Нет, нет, прервал председателя подсудимый, ничего дурного он не думал. Для него было бы куда проще, если бы суд без всяких оговорок заявил: "Виновен". Вот и все, что он хотел сказать ранее. Господин адвокат, которого ему назначил суд - он понимает, что таков порядок, потому не стал возражать, ибо, в сущности, неизвестно, от чего его надо защищать и что из этой защиты получится, - так вот, господин адвокат в разговоре с ним заметил как-то, что у него нет оснований для беспокойства, ибо, по всей вероятности, суд вынесет оправдательный вердикт из-за недостаточности улик.

Прокурор, усмехаясь, поглядел на адвоката, который беспомощно пожал плечами.

И это было бы, продолжал подсудимый, для него самым плохим, что могло случиться.

- Самым плохим для вас? - с нескрываемым удивлением спросил председатель суда.

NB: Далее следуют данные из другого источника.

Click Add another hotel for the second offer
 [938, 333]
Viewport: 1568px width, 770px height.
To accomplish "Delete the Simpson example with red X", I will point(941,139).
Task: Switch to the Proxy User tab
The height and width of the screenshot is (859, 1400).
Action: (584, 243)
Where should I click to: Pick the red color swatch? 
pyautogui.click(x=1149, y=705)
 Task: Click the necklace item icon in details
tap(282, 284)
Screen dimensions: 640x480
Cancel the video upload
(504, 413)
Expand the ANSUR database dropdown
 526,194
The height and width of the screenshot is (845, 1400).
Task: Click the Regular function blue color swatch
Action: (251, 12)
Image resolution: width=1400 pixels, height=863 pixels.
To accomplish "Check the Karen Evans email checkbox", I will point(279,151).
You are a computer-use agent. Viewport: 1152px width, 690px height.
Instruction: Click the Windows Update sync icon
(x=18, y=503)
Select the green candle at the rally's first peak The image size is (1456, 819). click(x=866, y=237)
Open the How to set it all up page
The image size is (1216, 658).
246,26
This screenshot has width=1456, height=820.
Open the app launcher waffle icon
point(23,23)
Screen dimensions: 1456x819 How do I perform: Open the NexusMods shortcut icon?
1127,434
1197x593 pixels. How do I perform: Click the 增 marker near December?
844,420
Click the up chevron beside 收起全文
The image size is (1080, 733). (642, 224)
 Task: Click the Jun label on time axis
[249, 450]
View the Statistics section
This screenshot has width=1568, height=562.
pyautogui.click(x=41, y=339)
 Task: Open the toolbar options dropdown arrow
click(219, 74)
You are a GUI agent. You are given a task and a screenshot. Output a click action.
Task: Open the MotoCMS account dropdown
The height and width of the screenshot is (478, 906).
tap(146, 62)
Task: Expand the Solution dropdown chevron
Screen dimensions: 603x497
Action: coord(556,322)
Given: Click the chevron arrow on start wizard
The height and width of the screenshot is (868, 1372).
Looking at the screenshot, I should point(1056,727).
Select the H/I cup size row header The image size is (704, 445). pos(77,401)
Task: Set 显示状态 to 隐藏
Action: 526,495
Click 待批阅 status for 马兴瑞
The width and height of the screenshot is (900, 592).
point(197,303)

- Для всех, - ответил подсудимый.

Председатель полистал бумаги и сказал, что он по-прежнему не может отделаться от впечатления, будто подсудимый сомневается в компетентности суда, в его способности вынести правильное решение по делу.

- Нет, нет! - несколько раз воскликнул подсудимый. Теперь он, по-видимому, волновался. - Куда бы это нас завело?

Он со своей стороны обещает сделать все возможное, чтобы такое подозрение больше не возникало. Он знает, каким необычайно важным является признание компетентности суда.

Председатель взглянул на членов суда и на прокурора. Потом он сказал:

- Ну хорошо, я рад, подсудимый, что вы поняли, как важно для всех нас, чтобы ваши показания помогли установить истину.

Подсудимый ответил на это легким кивком головы.

После этого суд приступил к следствию. Выслушав показания подсудимого, которые совпадали с показаниями свидетелей - прислуги и одного из соседей, жившего через два дома от подсудимого и совершенно случайно еще раз отправившегося на станцию, чтобы купить пачку сигарет, - председатель начал самую важную часть допроса. Теперь надо было выяснить последующие события, которые сам подсудимый обозначил загадочным выражением "прорыв в то, от чего никто не застрахован"; разумеется, эта формулировка была совершенно неприемлемой с юридической точки зрения, однако суд до поры до времени, то есть до установления бесспорных фактов, решил ею воспользоваться. Итак, начало этого так называемого "прорыва" произошло между десятью и двенадцатью часами ночи. Не может ли подсудимый более точно указать время?

Нет, он не смотрел на часы. Да время и не имеет значения.

- Для суда - имеет. Почему же в таком случае подсудимый вообще относит свой "прорыв" на время между десятью и двенадцатью, если он утверждает сейчас, что не смотрел на часы?